WHAT THE EXERCISE ASKS
All lines below between the line with "Task: Open the" and the line with "Select Cerrar in the Archivo menu", including both, must be copied exactly, and the pictures must be omitted.

**** DATA SUPPLIED

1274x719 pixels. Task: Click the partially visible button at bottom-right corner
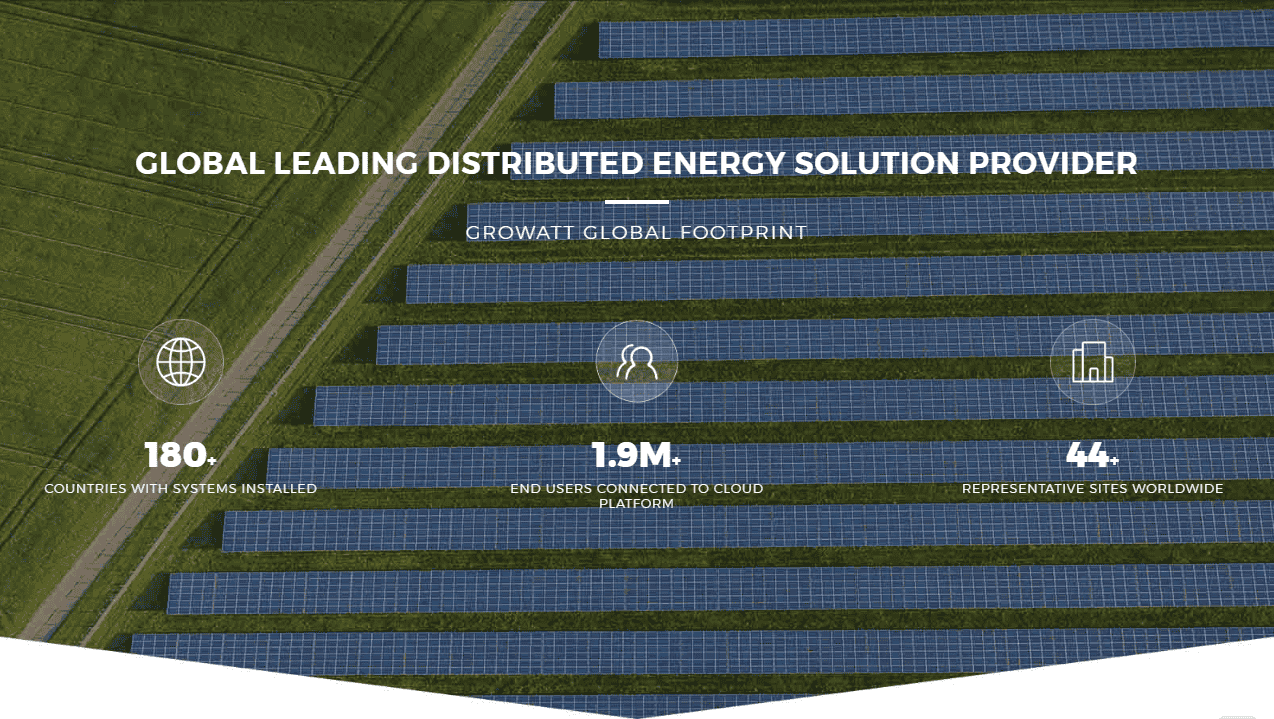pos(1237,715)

********
**** DATA SUPPLIED

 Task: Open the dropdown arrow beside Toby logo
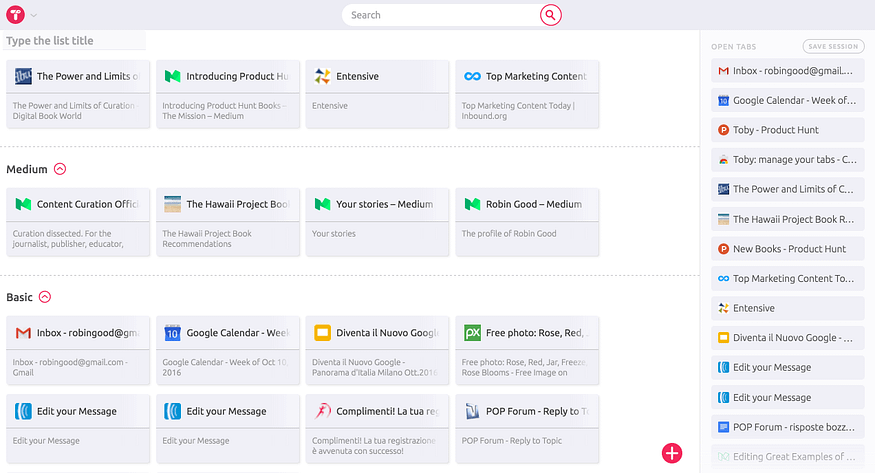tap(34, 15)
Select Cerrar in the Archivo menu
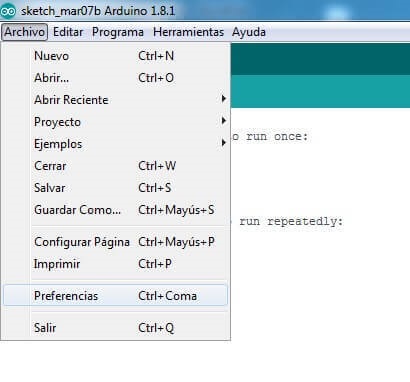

********
**** DATA SUPPLIED

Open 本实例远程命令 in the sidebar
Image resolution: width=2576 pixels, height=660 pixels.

********

WRITTEN ANSWER
 Task: Open the dropdown arrow beside Toby logo
tap(34, 15)
Select Cerrar in the Archivo menu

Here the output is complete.